# EXERCISE DIRECTIONS
Return, word for word, only the lines from the one containing "Beer Steins (593, 158)" through the last line of the entries.

(Stored items)
=== Section Start ===

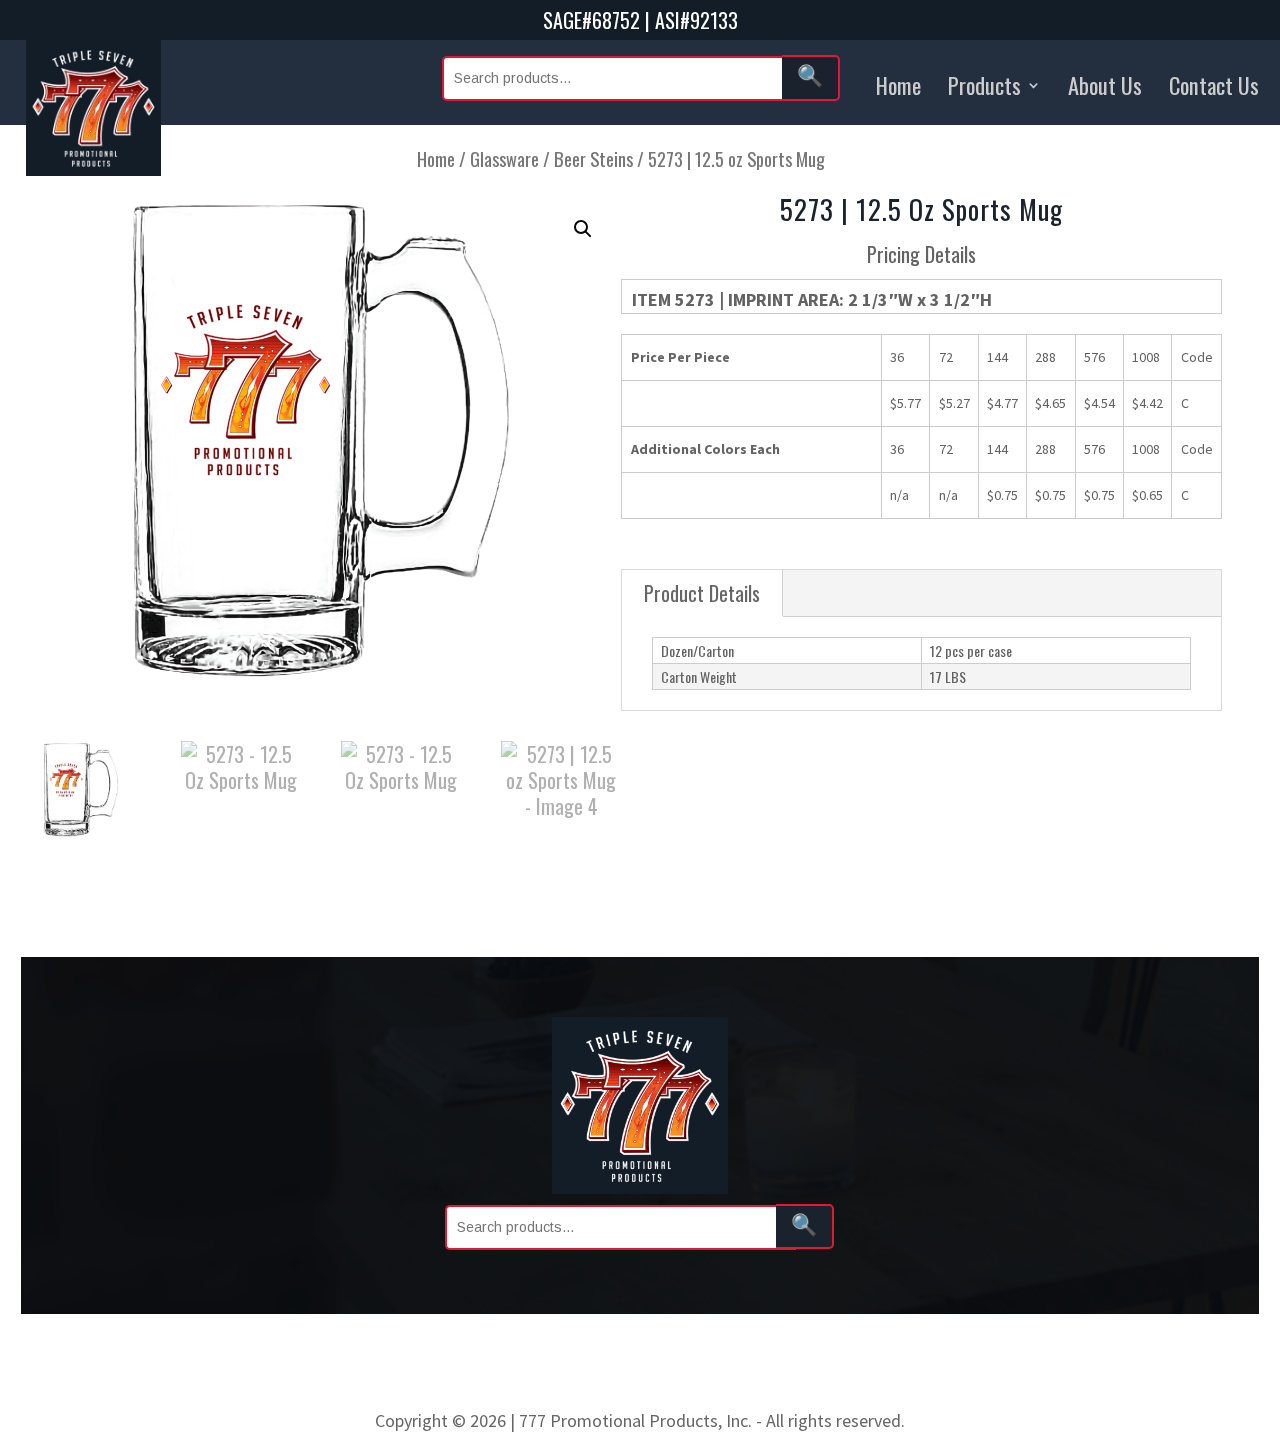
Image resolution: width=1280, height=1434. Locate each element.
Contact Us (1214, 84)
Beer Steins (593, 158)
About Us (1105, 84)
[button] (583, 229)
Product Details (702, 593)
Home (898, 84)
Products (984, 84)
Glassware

=== Section End ===

# THE COMPLETED TASK
Beer Steins (593, 158)
About Us (1105, 84)
[button] (583, 229)
Product Details (702, 593)
Home (898, 84)
Products (984, 84)
Glassware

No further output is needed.